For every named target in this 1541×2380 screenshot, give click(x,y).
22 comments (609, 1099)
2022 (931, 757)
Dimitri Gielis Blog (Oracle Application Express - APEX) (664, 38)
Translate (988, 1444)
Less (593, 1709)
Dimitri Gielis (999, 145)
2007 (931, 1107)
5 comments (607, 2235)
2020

------------------------------------------------------------

Each entry above has to be transcribed exactly as it appears.

**YOUR RESPONSE:**
For every named target in this 1541×2380 screenshot, give click(x,y).
22 comments (609, 1099)
2022 (931, 757)
Dimitri Gielis Blog (Oracle Application Express - APEX) (664, 38)
Translate (988, 1444)
Less (593, 1709)
Dimitri Gielis (999, 145)
2007 (931, 1107)
5 comments (607, 2235)
2020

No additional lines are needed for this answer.